Task brief: Write out the research areas page word for word, from "(also refereed in" to "executables.".

Passage to read:

+-------+

RESEARCH
AREAS
Data
Mining and Knowledge Discovery
Data mining (DM) is the process of extracting relevant knowledge from
large and complex data sets. A broader process, Knowledge Discovery (KD)
(also refereed in a limited scope as knowledge discovery from databases
(KDD)) involves preprocessing (data preparation), DM and post processing
(knowledge refinement) processes. DM algorithms work on pre-processed
data and knowledge refinement processes validate and refine discovered
knowledge. My interests in DM and KD revolve around both basic and applied
research. In particular, I am interested in developing fundamentally
new techniques that build on soft computing, pattern matching, statistical,
and biological systems. For the applied aspects, I am interested in
applications of DM and KD to Internet security. Of special interest
are anomaly detection in World Wide Web and computer networks to identify
intruders and malicious activity and, detection and control of malicious
executables.
Fault
Mitigation in Software Systems
The search for fundamental principles of fault tolerance in human-engineered
complex dynamic systems is very new. We are interested in modeling complex
dynamic systems as hybrid interacting automata whose continuously varying
dynamics capture the physical process at the lowest level of abstraction.
Discrete event models at the higher levels capture the cognitive response
of the system to observed emerging physical phenomena. Our broader aim
is to formulate analytical models of the higher-level dynamics of component
interactions triggered by all types of individual failures to (i) predict
emerging pathological system behavior from time-series observations
of events and their dynamic interactions, and (ii) formulate adaptive
mechanisms to circumvent or mitigate the effects of pathological behavior.
In
particular, my interests are mitigation of faults in complex software
systems. One area that we are currently exploring is to model interactions
of software applications with the Operating System as a deterministic finite state
automaton (DFSA) (i.e., a regular language) and apply the Supervisory
Control Theory for development of a recognizer of this language to control
and mitigate faults in software execution. Specifically, the discrete-event
supervisor restricts the legal language of the model in an attempt to
mitigate the normal detrimental consequences of faults or undesirable
events.

+-------+

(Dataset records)
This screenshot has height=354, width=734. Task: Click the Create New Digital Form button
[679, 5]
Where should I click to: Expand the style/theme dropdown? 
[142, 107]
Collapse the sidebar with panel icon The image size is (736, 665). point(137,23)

+-------+

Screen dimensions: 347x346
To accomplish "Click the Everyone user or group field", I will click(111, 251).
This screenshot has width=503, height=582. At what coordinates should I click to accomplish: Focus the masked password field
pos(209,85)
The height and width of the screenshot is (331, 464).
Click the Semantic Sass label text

+-------+

Solution below:
(also refereed in a limited scope as knowledge discovery from databases
(KDD)) involves preprocessing (data preparation), DM and post processing
(knowledge refinement) processes. DM algorithms work on pre-processed
data and knowledge refinement processes validate and refine discovered
knowledge. My interests in DM and KD revolve around both basic and applied
research. In particular, I am interested in developing fundamentally
new techniques that build on soft computing, pattern matching, statistical,
and biological systems. For the applied aspects, I am interested in
applications of DM and KD to Internet security. Of special interest
are anomaly detection in World Wide Web and computer networks to identify
intruders and malicious activity and, detection and control of malicious
executables.